While it's positive and optimistic..

If MONSTERS (2010) is the bar for well-made marketable, salable, micro/nanobudget feature film... then I would bet my camera that there are not, and were not, will not be 100 well made or marketable micro budget features at any given point in time, at any given point in history.

Even saying 20 is pushing it.

I haven't seen more than four well done short films in the last year.
 
Shorts... I've seen maybe 6 or 8 in the past six months. That's attending festivals with my own film and seeing, probably 60 or so shorts. So that's roughly 10% of the ones good enough to get into a mid-tier film festival that I thought "Wow, this guy is really talented, this is a very good film". Features, I've seen maybe 1. Of course the rub is that we will never see most of them. That's the point. We have no idea how many films just as good as El Mariachi (showed his potential, but really a pretty bad movie) or Paranormal activity (gimmick movie), or Blair Witch (gimmick movie) never see the light of day for us to get a chance to see them.
 
Shorts... I've seen maybe 6 or 8 in the past six months. That's attending festivals with my own film and seeing, probably 60 or so shorts. So that's roughly 10% of the ones good enough to get into a mid-tier film festival that I thought "Wow, this guy is really talented, this is a very good film". Features, I've seen maybe 1. Of course the rub is that we will never see most of them. That's the point. We have no idea how many films just as good as El Mariachi (showed his potential, but really a pretty bad movie) or Paranormal activity (gimmick movie), or Blair Witch (gimmick movie) never see the light of day for us to get a chance to see them.

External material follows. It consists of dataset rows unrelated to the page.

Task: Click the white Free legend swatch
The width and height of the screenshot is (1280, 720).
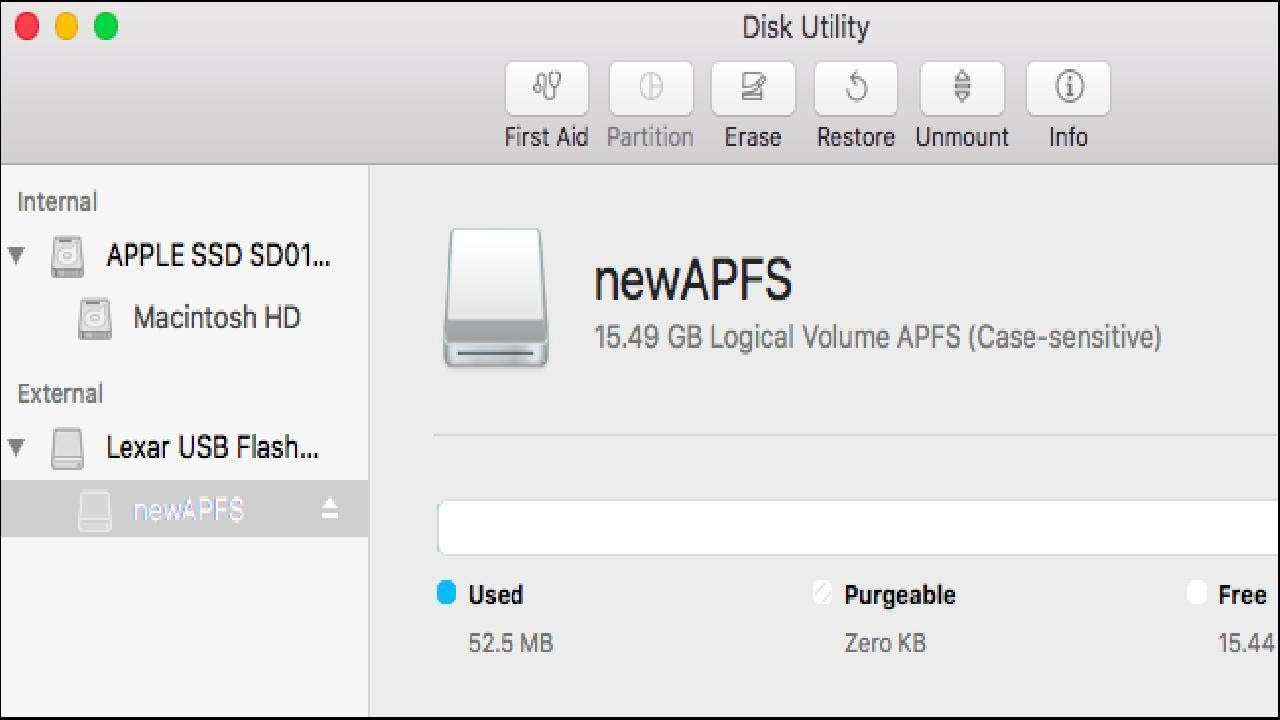Action: pyautogui.click(x=1196, y=593)
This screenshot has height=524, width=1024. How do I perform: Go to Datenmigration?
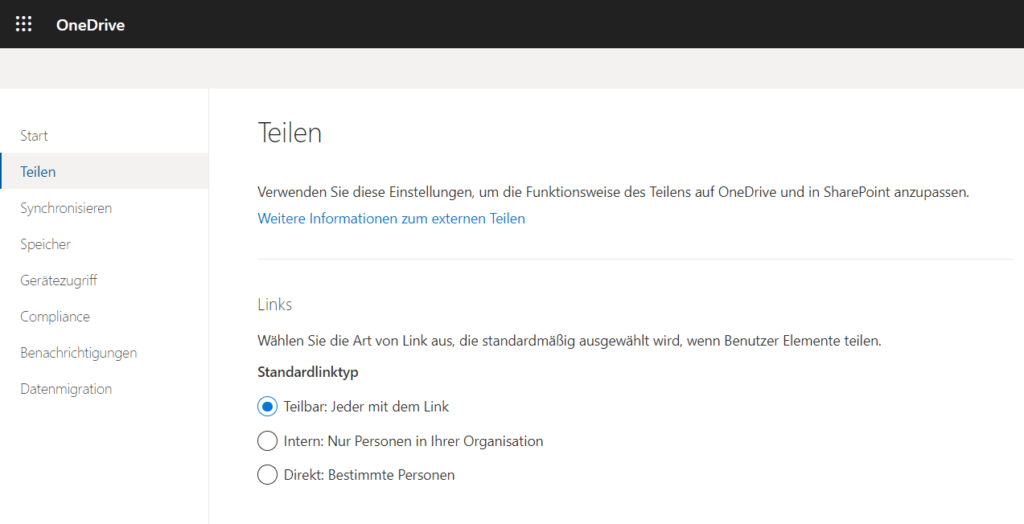pyautogui.click(x=66, y=389)
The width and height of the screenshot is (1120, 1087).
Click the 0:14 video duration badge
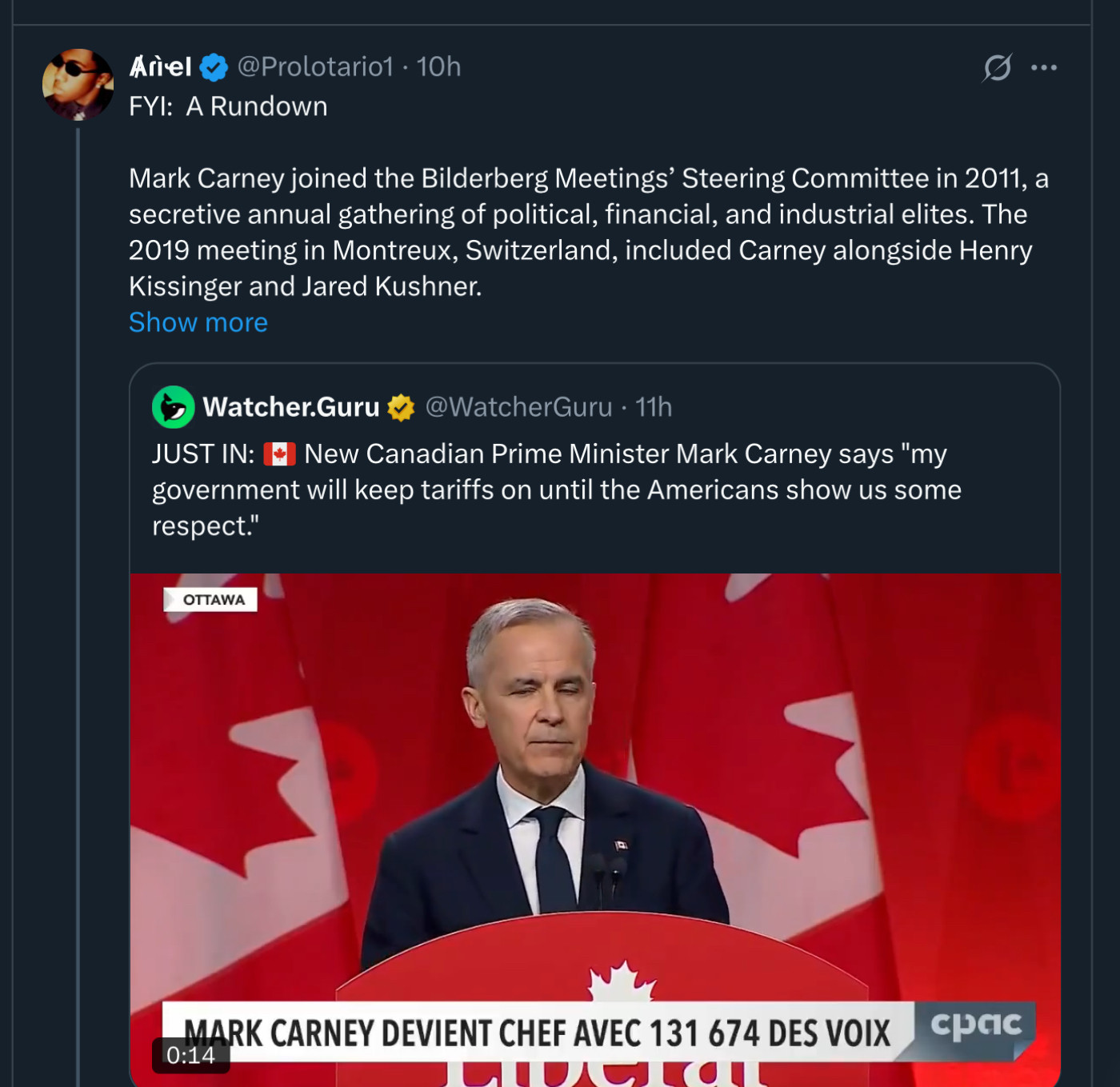tap(190, 1056)
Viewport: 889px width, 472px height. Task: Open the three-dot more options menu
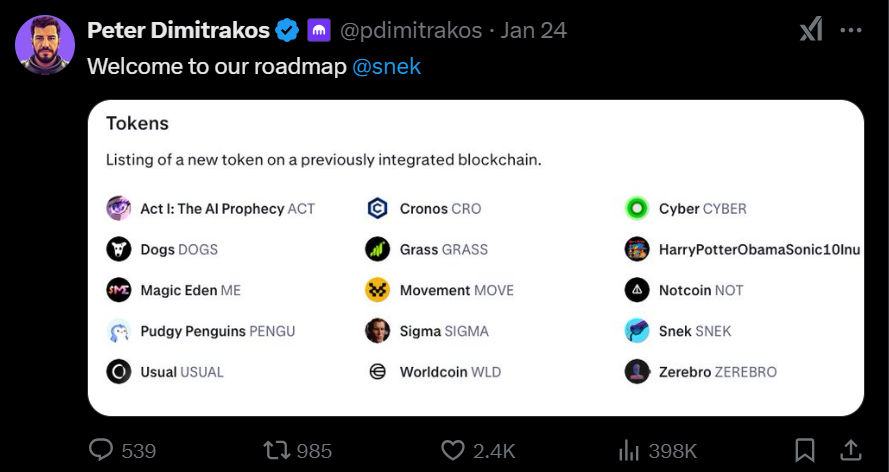pos(851,30)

Yeah, you could definitely say that the good ones may not get a chance to see the light of day. I suppose my POV is that if you have a Monsters, Troll Hunter, or something similar laying around it won't take much effort to get it sold.

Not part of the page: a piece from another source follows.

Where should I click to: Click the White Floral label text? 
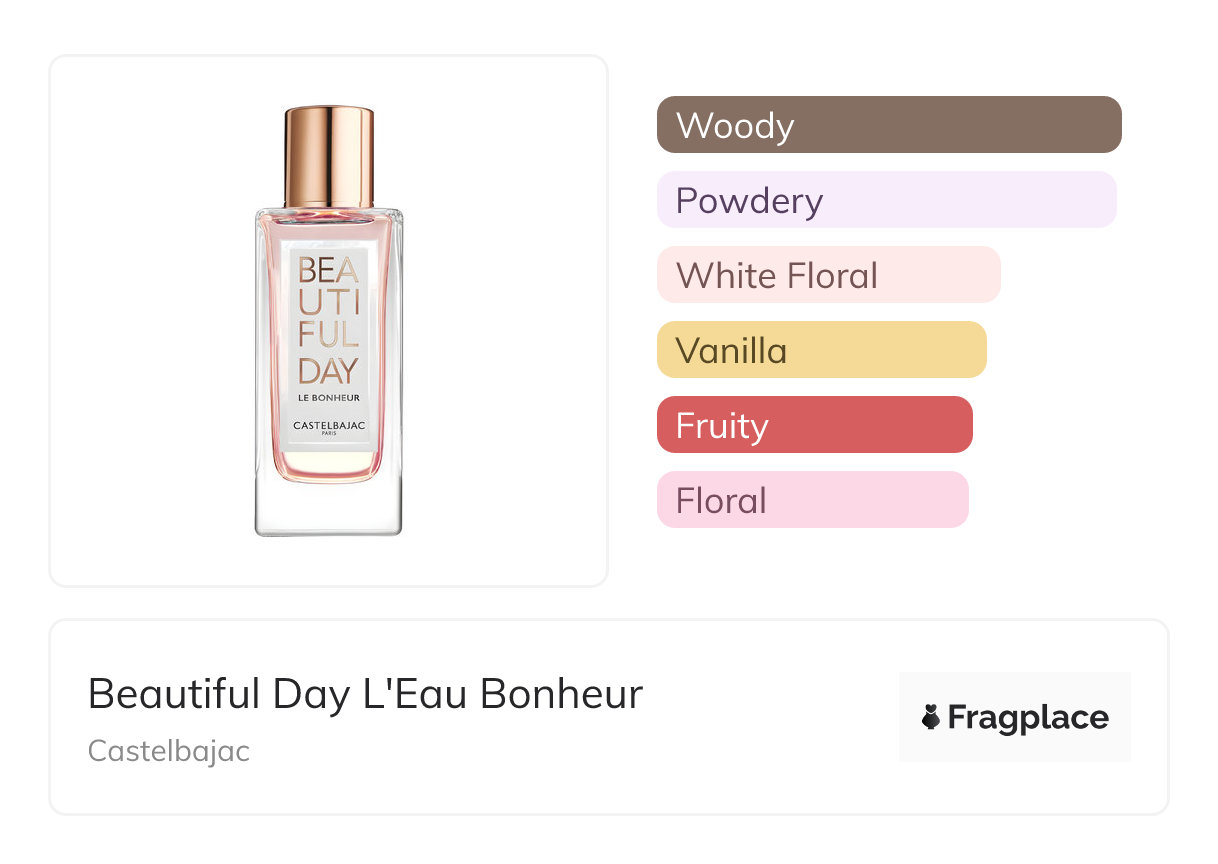point(777,276)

The very... very sad reality is that Monsters really is one in a metaphorical million, and so was El Mariachi.

I'm not interested in Blair Witch or PA, or citing them. I don't like when people use them as success stories because they're hokey. I'd much rather spout, until tired of the taste of 'em, guys like Gareth Edwards or ladies like Lena Dunham.

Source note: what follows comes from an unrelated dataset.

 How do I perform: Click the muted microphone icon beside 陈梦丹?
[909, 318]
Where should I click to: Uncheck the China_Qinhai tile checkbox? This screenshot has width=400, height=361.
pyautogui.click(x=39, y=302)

It's also probably worth mentioning that I think a short should be somewhere between THE RAVEN on the low end of the scale, or on the high end Successful Alcoholics or BlinkyTM.

My bar's pretty high. When people talk about competition, honestly, I don't consider other no-name or nano-budget filmmakers my competition. They're my peers and we're all learning. My competition's at a higher level, where I strive to be. I set it that high because that's what I want to accomplish.

So, my POV is probably really skewed because of my unrealistically high bar.
 
I have pretty high aspirations as well. I have every intention of making a film so good, so marketable, so hard to ignore that it gets snatched up and allows me to follow it up with a couple of total sell out studio projects giving me the resources to retire to a comfortable life in Malibu. I just know that my talent won't be enough. I'm going to have to be lucky too. Right now my focus is on learning the craft. Making every movie better than the one before it. My first movie was decent, better than most first films. My second was pretty good, won a few awards. I'm in pre-pro right now on my third which I intend to be good enough to get into top tier (SXSW, Sundance, etc...) festivals. We'll see where it goes from there.
 
I'm in pre-pro right now on my third which I intend to be good enough to get into top tier (SXSW, Sundance, etc...) festivals. We'll see where it goes from there.
I wish you a sincere, not a keyboard commando catty or snarky, "Good luck!" with that.

I'd like to see a lot more successes, a wild fire of successes for most of the people here.